In April, Amy Burns told New Hope residents she and her four siblings found themselves in a position where they had to sell the land their father, Paul Turner, bought in 1970 because no one sibling could afford to buy out the others' interest in the property. Turner said their father only wanted the best for New Hope, South Pittsburg and Marion County, and she and her siblings didn't want to harm New Hope.
Burns said the property had been on the market for two years and had generated interest from a variety of developers, including Red Moon.
Most New Hope residents at the April meeting voiced opposition to the idea, though there were a few quiet supporters. Opponents worried about the effect of the development on local utilities and emergency services.

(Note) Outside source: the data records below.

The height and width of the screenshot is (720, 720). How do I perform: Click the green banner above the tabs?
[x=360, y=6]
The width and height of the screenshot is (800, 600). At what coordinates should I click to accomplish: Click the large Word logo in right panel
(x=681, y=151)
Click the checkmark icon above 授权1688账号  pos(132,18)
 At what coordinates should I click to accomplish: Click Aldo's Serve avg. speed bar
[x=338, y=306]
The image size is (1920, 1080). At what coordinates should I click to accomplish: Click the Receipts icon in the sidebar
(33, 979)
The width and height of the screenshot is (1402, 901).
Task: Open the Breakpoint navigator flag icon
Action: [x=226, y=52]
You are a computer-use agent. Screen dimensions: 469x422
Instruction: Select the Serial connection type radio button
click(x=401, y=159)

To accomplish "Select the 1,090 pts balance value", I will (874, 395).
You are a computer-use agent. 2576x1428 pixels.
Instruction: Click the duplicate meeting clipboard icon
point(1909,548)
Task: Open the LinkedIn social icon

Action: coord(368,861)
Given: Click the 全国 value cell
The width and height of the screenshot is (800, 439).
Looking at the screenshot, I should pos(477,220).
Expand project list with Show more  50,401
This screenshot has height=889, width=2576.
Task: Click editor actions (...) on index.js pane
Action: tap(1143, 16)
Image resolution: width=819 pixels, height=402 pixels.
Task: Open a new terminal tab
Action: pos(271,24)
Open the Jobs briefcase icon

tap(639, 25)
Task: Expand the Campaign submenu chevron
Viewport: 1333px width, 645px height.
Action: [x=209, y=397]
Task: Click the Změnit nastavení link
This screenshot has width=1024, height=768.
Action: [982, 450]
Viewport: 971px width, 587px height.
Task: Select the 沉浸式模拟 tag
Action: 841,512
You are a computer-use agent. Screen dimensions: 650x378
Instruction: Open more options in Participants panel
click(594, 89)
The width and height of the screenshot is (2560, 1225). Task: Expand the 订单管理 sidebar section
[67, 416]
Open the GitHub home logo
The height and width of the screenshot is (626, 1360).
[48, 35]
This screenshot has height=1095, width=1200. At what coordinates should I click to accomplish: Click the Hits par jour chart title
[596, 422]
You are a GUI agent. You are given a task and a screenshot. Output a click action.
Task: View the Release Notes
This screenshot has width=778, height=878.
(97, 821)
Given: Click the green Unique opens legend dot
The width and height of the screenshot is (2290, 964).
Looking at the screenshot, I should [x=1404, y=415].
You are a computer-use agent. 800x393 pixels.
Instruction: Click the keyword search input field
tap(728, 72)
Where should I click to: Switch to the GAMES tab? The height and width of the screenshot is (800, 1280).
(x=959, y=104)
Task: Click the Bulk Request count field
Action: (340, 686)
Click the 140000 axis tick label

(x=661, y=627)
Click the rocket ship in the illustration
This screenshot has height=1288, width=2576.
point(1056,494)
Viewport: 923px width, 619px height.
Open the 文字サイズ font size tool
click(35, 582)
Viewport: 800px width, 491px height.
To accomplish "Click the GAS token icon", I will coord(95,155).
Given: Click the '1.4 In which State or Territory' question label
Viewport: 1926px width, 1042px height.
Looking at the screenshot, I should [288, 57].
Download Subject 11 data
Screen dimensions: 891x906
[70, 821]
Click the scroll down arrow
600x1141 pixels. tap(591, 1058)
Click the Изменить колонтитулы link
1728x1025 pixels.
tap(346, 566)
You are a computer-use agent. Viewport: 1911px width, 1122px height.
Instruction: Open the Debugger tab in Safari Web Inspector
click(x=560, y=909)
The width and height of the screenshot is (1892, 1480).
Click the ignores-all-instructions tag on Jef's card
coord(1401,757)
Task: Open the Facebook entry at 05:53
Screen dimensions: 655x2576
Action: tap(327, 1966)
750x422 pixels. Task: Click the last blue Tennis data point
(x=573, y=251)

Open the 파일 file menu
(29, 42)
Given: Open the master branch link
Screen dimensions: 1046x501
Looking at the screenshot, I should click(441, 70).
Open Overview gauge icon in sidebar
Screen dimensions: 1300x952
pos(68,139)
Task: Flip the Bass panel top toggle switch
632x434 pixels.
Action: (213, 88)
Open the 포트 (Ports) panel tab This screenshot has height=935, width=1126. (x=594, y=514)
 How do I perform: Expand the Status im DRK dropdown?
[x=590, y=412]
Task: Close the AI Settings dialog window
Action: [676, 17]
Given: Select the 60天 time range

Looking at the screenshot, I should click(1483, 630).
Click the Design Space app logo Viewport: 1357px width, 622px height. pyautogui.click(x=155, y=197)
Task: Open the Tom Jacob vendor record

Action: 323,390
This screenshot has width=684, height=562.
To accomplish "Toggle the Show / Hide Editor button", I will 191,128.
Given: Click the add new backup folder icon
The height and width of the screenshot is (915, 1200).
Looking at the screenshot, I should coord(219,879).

They discounted New Hope's attractiveness to travelers because the town has no sights to see or events to attend.
One resident and RV enthusiast told people at the meeting he traveled with his wife all over the country, staying at comparable parks he described as "really high-end" that cater to million-dollar RV owners and not simple campgrounds.
A persistent vocal opponent to the park idea, New Hope resident Rhonda Lawson, said Friday that city officials have said the deal was off and, while she understands the owners' need to sell the land, she and many New Hope residents don't want an RV park there.
"The people of New Hope just wouldn't have seen any real benefit from an RV park while seeing a significant increase in traffic and non-tax-paying residents," Lawson said Friday in an emailed comment. "Our city was incorporated in the '70s to prevent the encroachment by other cities. There is no question that other cities within the county would profit from an RV park so one of those cities should allow the RV park there, and I have heard that nearby Jackson County, Alabama, is open to the build of such a project."